Custom Metrics Reporting
The SDK supports integrating custom metrics reporting, such as OpenTelemetry, rather than using the default aggregation and logging.
To do this, libcouchbase defines an opaque lcbmetrics_METER
, which is responsible for creating lcbmetrics_VALUERECORDER
which are associated with a name and set of tags.
The lcbmetrics_VALUERECORDER
is responsible for actually recording a value for the given metric.
This corresponds to the role that OpenTelemetry uses for opentelemetry::metrics::Meter
and opentelemetry::metrics::ValueRecorder
respectively.
Using OpenTelemetry Metrics reporting
There is a full example for using OpenTelemetry here. Let’s go through the steps involved.
We will want to use an opentelemetry::metrics::Meter
.
To do that, we will need a provider and a controller, which will also require an exporter and processor.
// Initialize and set the global MeterProvider
auto provider = opentelemetry::nostd::shared_ptr<opentelemetry::metrics::MeterProvider>(new opentelemetry::sdk::metrics::MeterProvider());
// Create a new Meter from the MeterProvider
auto ot_meter = provider->GetMeter("Test", "0.1.0");
// Create the controller with Stateless Metrics Processor, outputting to stdout every 5 seconds
opentelemetry::sdk::metrics::PushController controller(
ot_meter,
std::unique_ptr<opentelemetry::sdk::metrics::MetricsExporter>(new opentelemetry::exporter::metrics::OStreamMetricsExporter()),
std::shared_ptr<opentelemetry::sdk::metrics::MetricsProcessor>(new opentelemetry::sdk::metrics::UngroupedMetricsProcessor(true)),
5);
Next, you need to define the required callbacks that create a recorder, destroy it, and record values:
struct otel_recorder {
nostd::shared_ptr<apimetrics::BoundValueRecorder<int>> recorder;
};
void record_callback(const lcbmetrics_VALUERECORDER *recorder, uint64_t val)
{
otel_recorder *ot = nullptr;
lcbmetrics_valuerecorder_cookie(recorder, reinterpret_cast<void **>(&ot));
// the value is the latency, in ns.

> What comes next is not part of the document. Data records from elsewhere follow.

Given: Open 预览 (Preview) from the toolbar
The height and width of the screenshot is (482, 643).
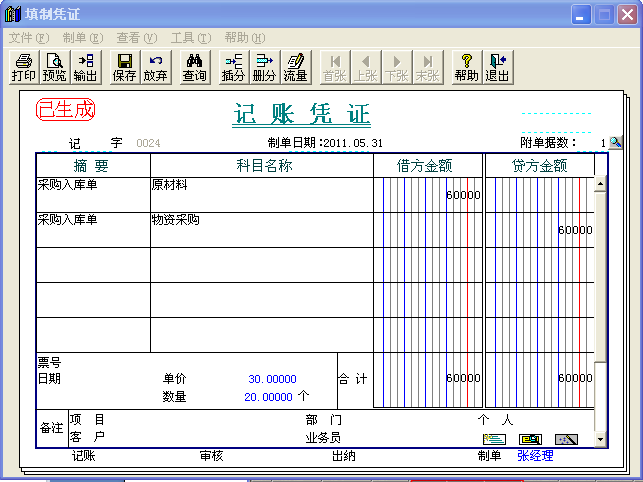Looking at the screenshot, I should coord(54,67).
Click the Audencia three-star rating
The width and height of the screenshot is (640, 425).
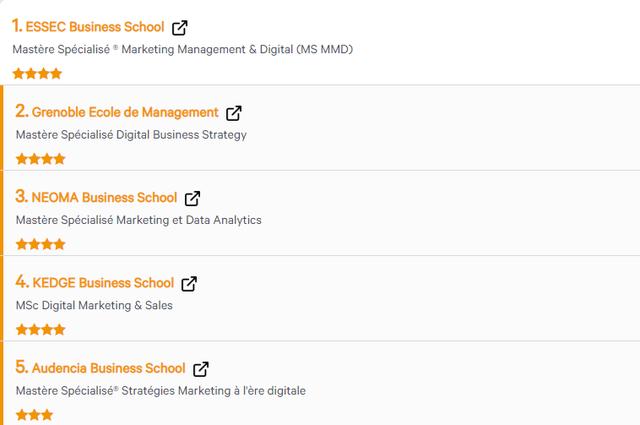pyautogui.click(x=34, y=415)
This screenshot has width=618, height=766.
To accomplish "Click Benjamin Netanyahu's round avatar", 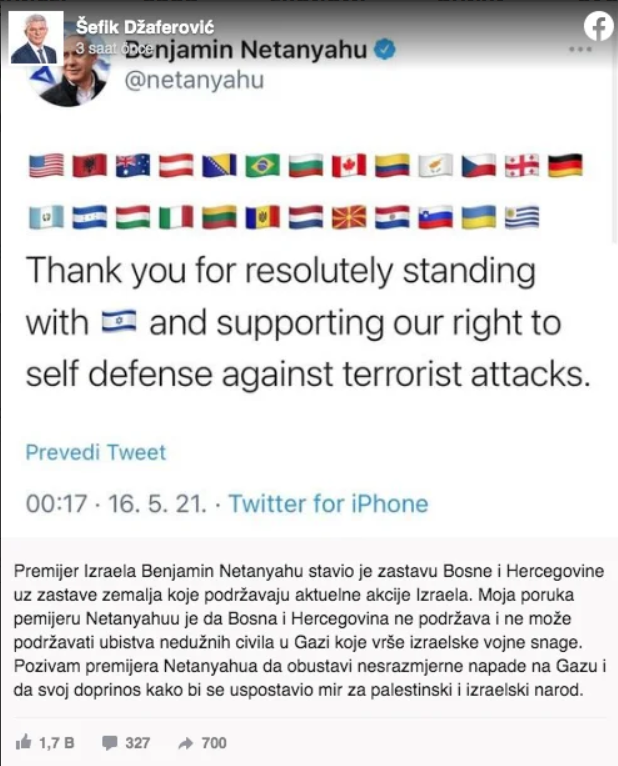I will click(71, 73).
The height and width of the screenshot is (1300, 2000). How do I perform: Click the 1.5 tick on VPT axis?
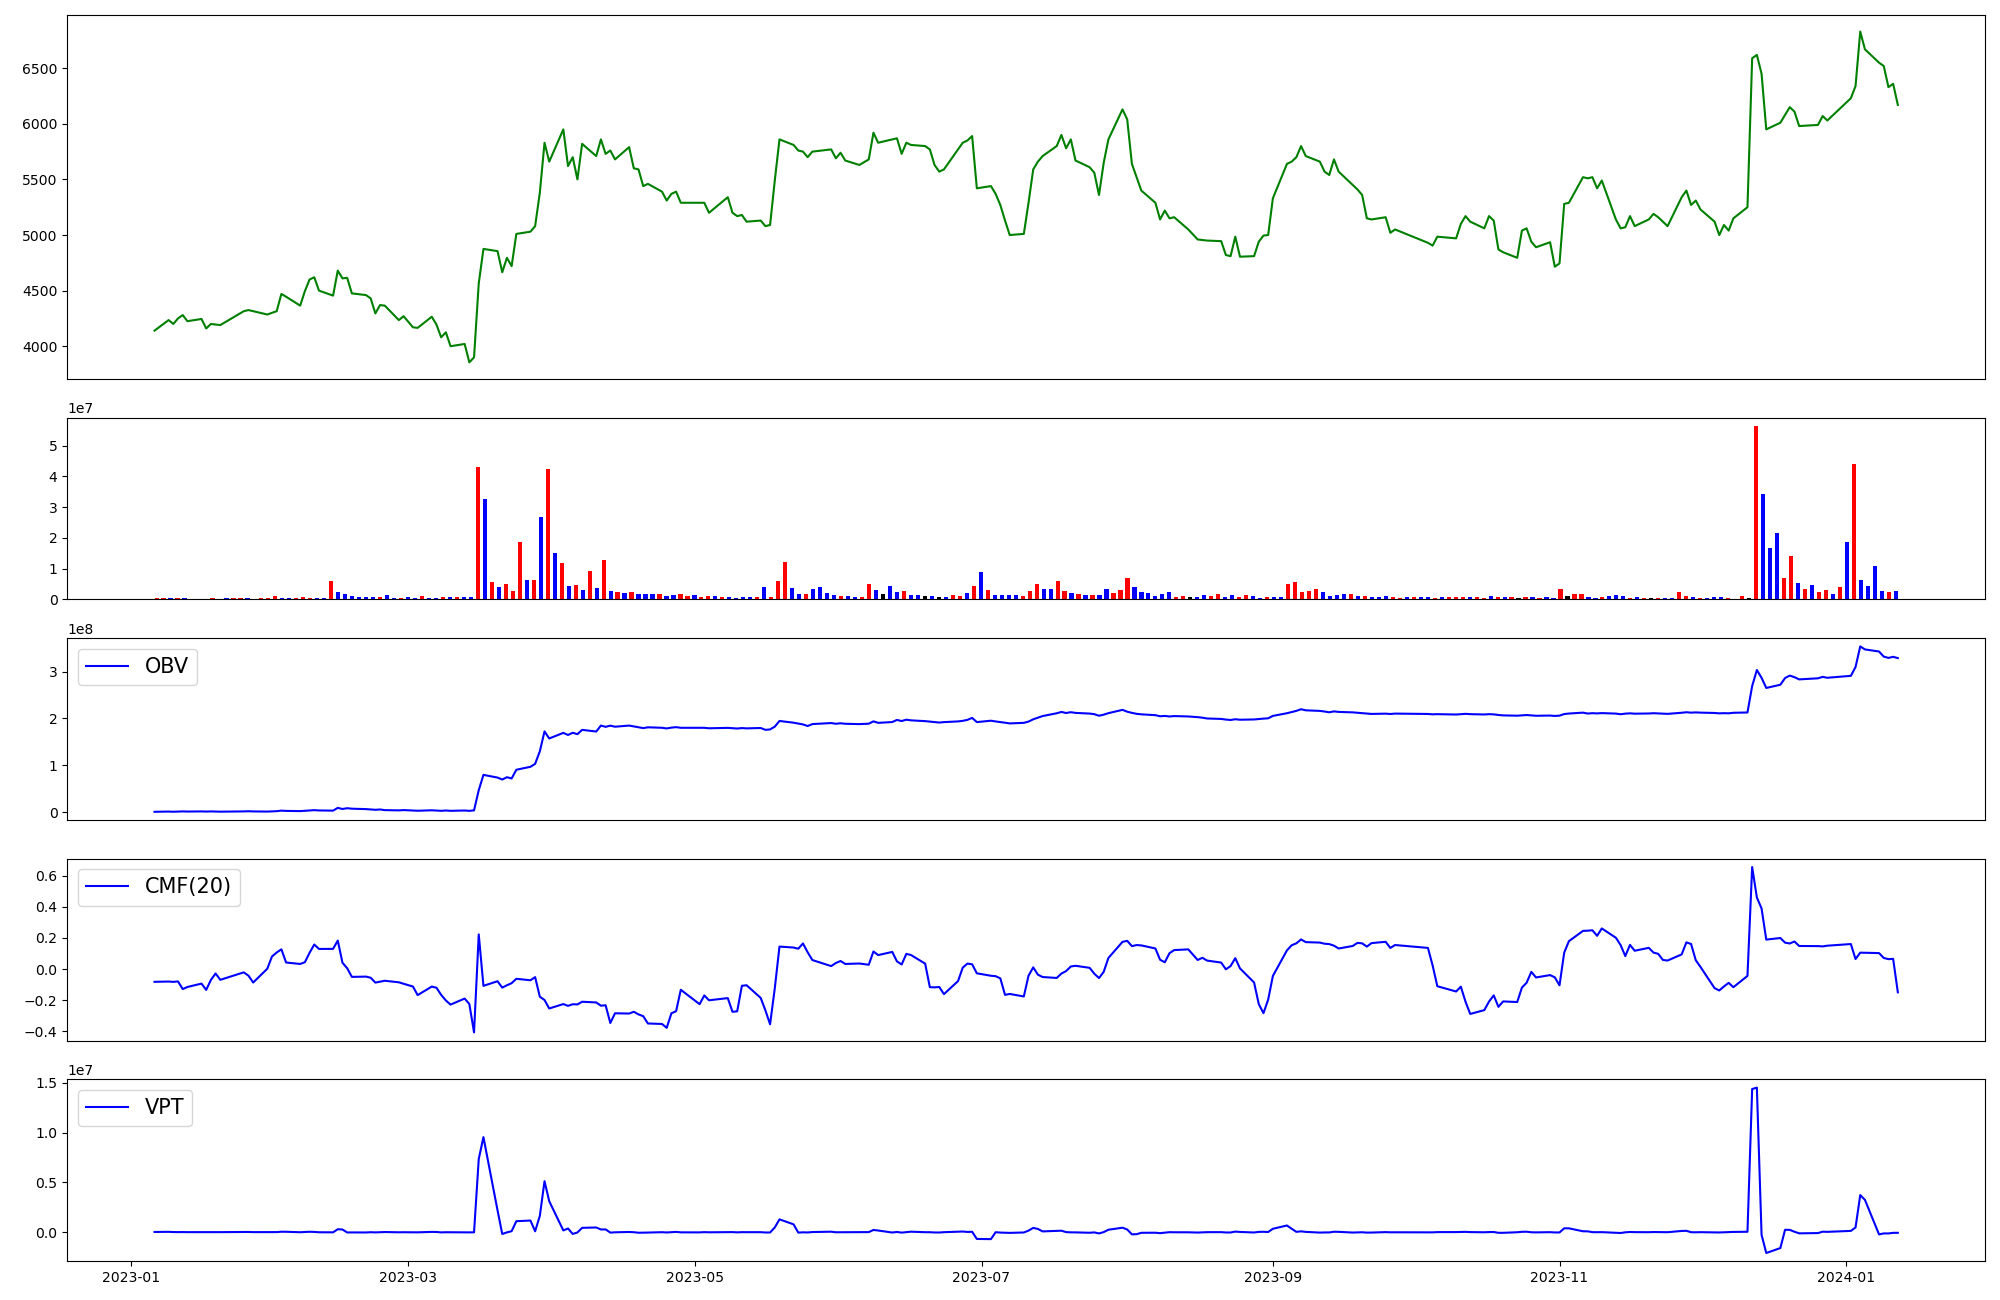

Lets report in us throughout.
ot->recorder->record(val / 1000);
}
void record_dtor(const lcbmetrics_VALUERECORDER *recorder)
{
otel_recorder *ot = nullptr;
lcbmetrics_valuerecorder_cookie(recorder, reinterpret_cast<void **>(&ot));
delete ot;
}
static const lcbmetrics_VALUERECORDER *new_recorder(const lcbmetrics_METER *meter, const char *name,
const lcbmetrics_TAG *tags, size_t ntags)
{
nostd::shared_ptr<metrics_api::Meter> *ot_meter = nullptr;
lcbmetrics_meter_cookie(meter, reinterpret_cast<void **>(&ot_meter));
// convert the tags array to a map for the KeyValueIterableView
std::map<std::string, std::string> keys;
for (int i = 0; i < ntags; i++) {
keys[tags[i].key] = tags[i].value;
}
auto *ot = new otel_recorder();
if (!counter) {
counter = (*ot_meter)->NewIntValueRecorder(name, "oltp_metrics example", "us", true);
}
ot->recorder = counter->bindValueRecorder(opentelemetry::common::KeyValueIterableView<decltype(keys)>{keys});
lcbmetrics_VALUERECORDER *recorder;
lcbmetrics_valuerecorder_create(&recorder, static_cast<void *>(ot));
lcbmetrics_valuerecorder_record_value_callback(recorder, record_callback);
lcbmetrics_valuerecorder_dtor_callback(recorder, record_dtor);
return recorder;
}
Now you need to create an lcbmetrics_METER
and pass it into the connection options:
lcb_CREATEOPTS *options;
lcbmetrics_METER *meter = nullptr;
std::string connection_string = "couchbase://127.0.0.1";
std::string username = "Administrator";
std::string password = "password";
// create meter
lcbmetrics_meter_create(&meter, &ot_meter);
lcbmetrics_meter_value_recorder_callback(meter, new_recorder);
controller.start();
// put meter in create options, create instance.
lcb_createopts_create(&options, LCB_TYPE_CLUSTER);
lcb_createopts_connstr(options, connection_string.data(), connection_string.size());
lcb_createopts_credentials(options, username.data(), username.size(), password.data(), password.size());
lcb_createopts_meter(options, meter);
lcb_create(&instance, options);
lcb_createopts_destroy(options);
At this point the SDK is using OpenTelemetry metrics and will emit them to the exporter.